* begin QUOTED TEXT *

Carl DeMaio for San Diego Mayor?
When we started talking about the pension crisis, as a government watchdog when I started shining a light on the city of San Diego’s financial problems, what did the special interests, lobbyists, and the labor unions say? And the politicians, and a Republican mayor? What did they say in 2003?
“Pay no mind. Nothing’s wrong. It’s all good. These government pensions are fine…”
We know all too painfully what the record has been. Those pensions have run up a debt that we now have to grapple with. They’ve resulted in cuts in our services in every neighborhood. We’ve seen our roads now fall apart, and our roads are now worse than the East coast roads where they have snow and sleet.
This is clearly not a new crusade for DeMaio. In 2006, he “helped craft and sponsor” Propositions B and C, giving voters final say on pension benefit increases, and requiring competitive bidding for city functions. In 2010 he led the fight to defeat the proposed San Diego tax increase—an increase that was supported, with time and money, by other San Diego politicians including most of the city council1 and mayor Jerry Sanders, and the government unions, to the tune of half a million dollars, outspending the “no” campaign by over 50%.
He’s a major reason San Diego is now on the road to a defined contribution plan instead of the defined benefits plan that is bankrupting cities across the nation.
Remember when the mayor, the council, and the unions said “don’t be talking about that pension reform business. Because it’s all locked into contracts that we can’t change anyway, so raise your taxes, cut your services, let your roads go to pot, you can’t do anything about it, accept your fate.”
No. I’m a businessman.
I read my contracts.
And the one thing that the labor unions have learned with me… to fear… is this phrase: “Gentlemen, I have read the contract, and I’m exercising every single right of the taxpayers.”
He has a history of winning tough fights against the establishment.

* end QUOTED TEXT *

◆ LIST OF TASKS ◆
a – Reproduce everything in the Carl DeMaio piece from "Remember when the" down to "I’m a businessman.", without any changes.
b – Answer these questions from the Carl DeMaio piece:
(i) In what year did DeMaio help craft and sponsor Propositions B and C?
(ii) How much did the government unions put toward the proposed 2010 San Diego tax increase?
(iii) What kind of plan is San Diego now on the road to, in place of a defined benefits plan?
The listing that comes next is separate material, unrelated to the Carl DeMaio piece.

* begin DATA ENTRIES *

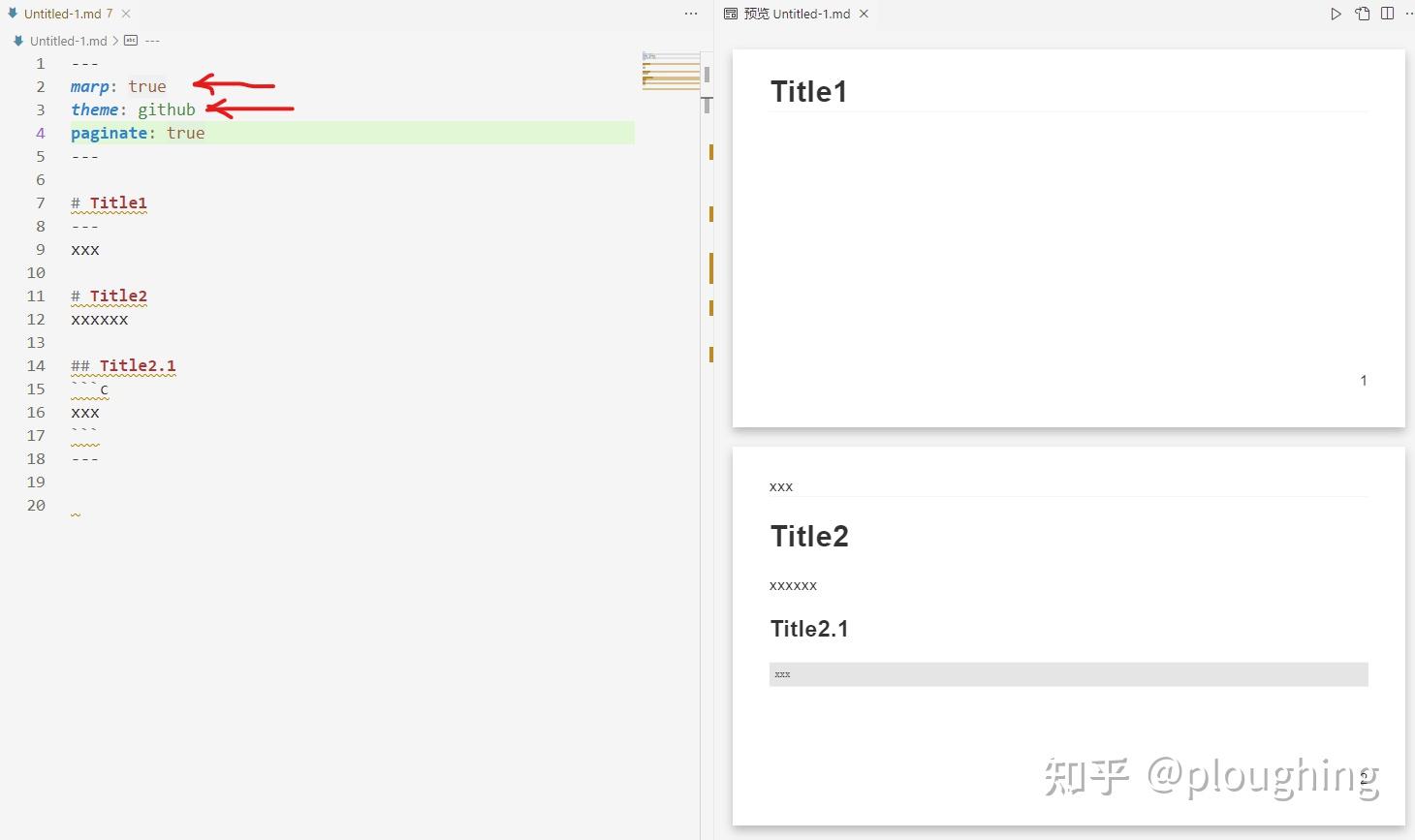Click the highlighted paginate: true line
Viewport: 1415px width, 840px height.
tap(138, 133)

* end DATA ENTRIES *
* begin DATA ENTRIES *

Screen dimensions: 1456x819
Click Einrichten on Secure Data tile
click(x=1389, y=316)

* end DATA ENTRIES *
* begin DATA ENTRIES *

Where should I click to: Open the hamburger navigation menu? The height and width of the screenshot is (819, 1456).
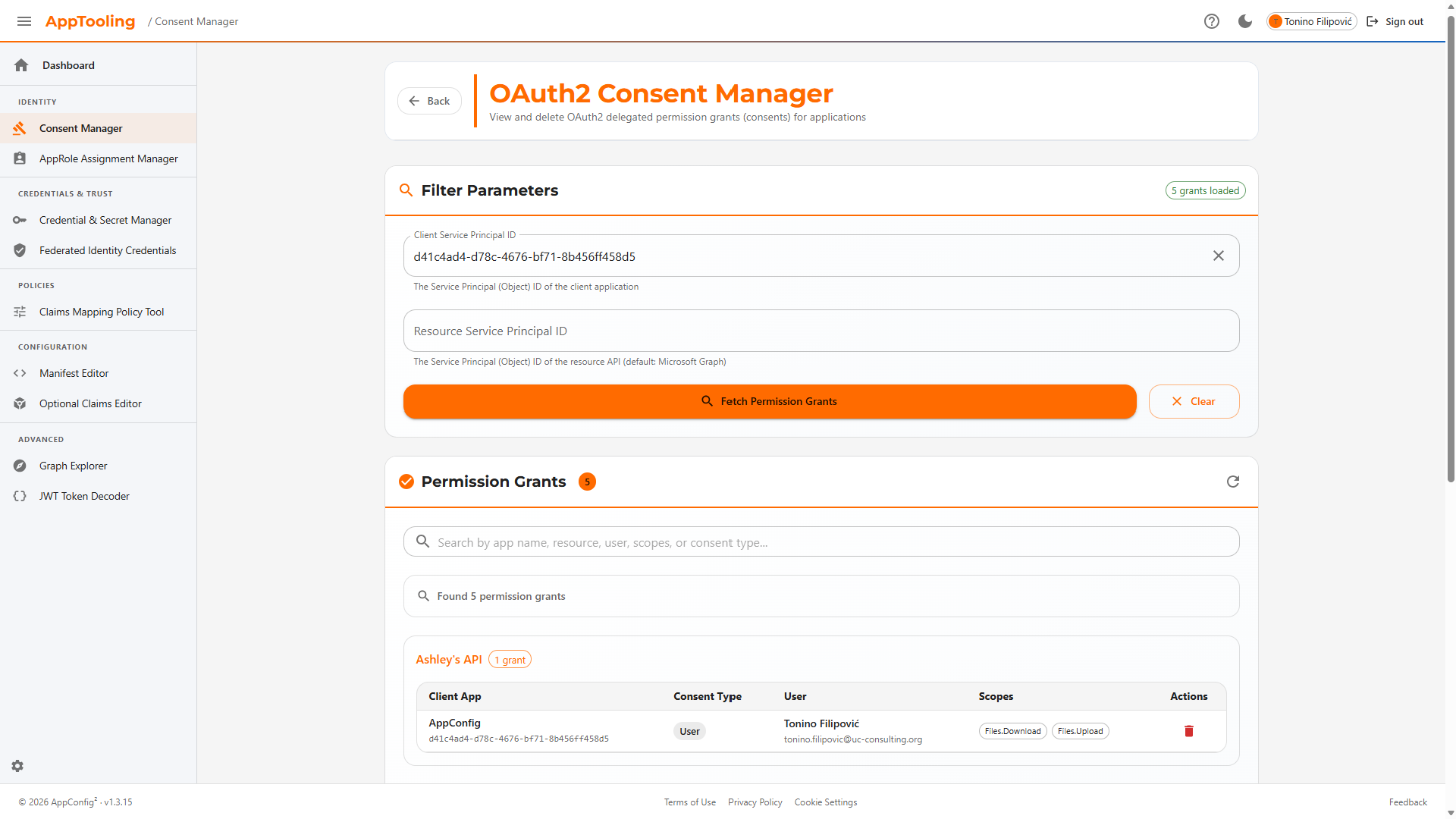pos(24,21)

* end DATA ENTRIES *

◆ RESPONSES ◆
a –
Remember when the mayor, the council, and the unions said “don’t be talking about that pension reform business. Because it’s all locked into contracts that we can’t change anyway, so raise your taxes, cut your services, let your roads go to pot, you can’t do anything about it, accept your fate.”
No. I’m a businessman.

b –
(i) 2006
(ii) Half a million dollars
(iii) A defined contribution plan